Colby noted correctly that the panel completely overlooked the matter of detection bias which is covered as follows:
“ While the Committee did, in fact, acknowledge the possibility of bias due to SES, it appears to have overlooked entirely another important source of bias. That is detection bias. Remember, everybody enrolled in the studies knew what was being studied, and their doctors knew that, also. Thus, everybody was waiting with baited breath for the smokers to develop lung cancer. I will discuss the role of detection bias in more detail in the next chapter. It should be noted, however, that the methodology followed in the SG's studies was calculated to exaggerate the possibility of detection bias, because the researchers were concentrating heavily upon the hypothesis that smoking causes lung cancer.
In the British Doctor's study, for example, all deaths in which lung cancer was a contributing cause were classified as deaths from lung cancer, even though the direct cause of death may have been something else (Report, page 101). It is interesting, in that regard, that the British Doctor's study was the one which purported to show the highest risk for lung cancer, from smoking 24 .
The British Doctors study in question (Doll and Hill, in 1956) which is often cited by the panel and anti-tobacco lobbyists as well as it’s 1991 follow up is virtual case study of how not to conduct research. "The original case-control studies by Wynder and Graham and by Doll and Hill are still used in a famous epidemiologic exercise....where they serve as examples of what can go wrong: biased ascertainment of exposure, selection of cases and controls from different source populations, poor ascertainment of caseness, etc..." From page 427 of Invited Commentary: How Much Retropsychology?, by J.P. Vandenbroucke, Department of Clinical Epidemiology, Leiden University Hospital, American Journal of Epidemiology, Vol 133, Number 5, March 1, 1991, (pages 426-7).

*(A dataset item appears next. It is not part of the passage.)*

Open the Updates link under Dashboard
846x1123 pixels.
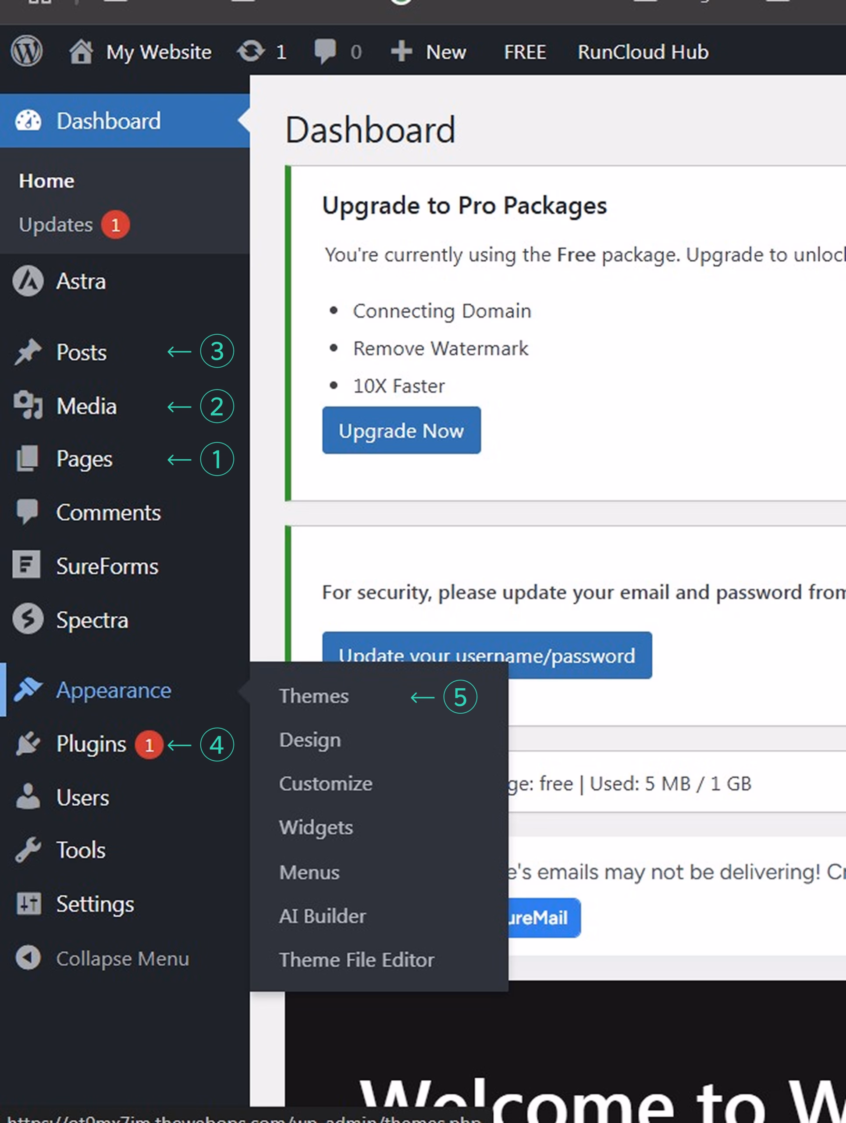[x=56, y=224]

Yet somehow, we never heard about these issues from the media , the government or the anti-tobacco establishment which just shows that science is often used to carry water for those with public policy agendas to persue. Yet even more startling is the admission by Doll himself in 2001 that his study was designed as a propaganda tool to promote an anti-tobacco agenda. Nonetheless, the Doll study and the Surgeon Generals report it props up is still viewed by the public, media and government as proof of the pernicious threat posed by tobacco consumption to this day.
In the end I can see the great benefit that Surgeon Generals Reports to the anti-tobacco lobby depends upon it not being read by anyone with the least degree of mythological literacy. Instead, it serves as an effective tool to deceive an ignorant public when cited by media and government sources actively disdainful of academic honesty.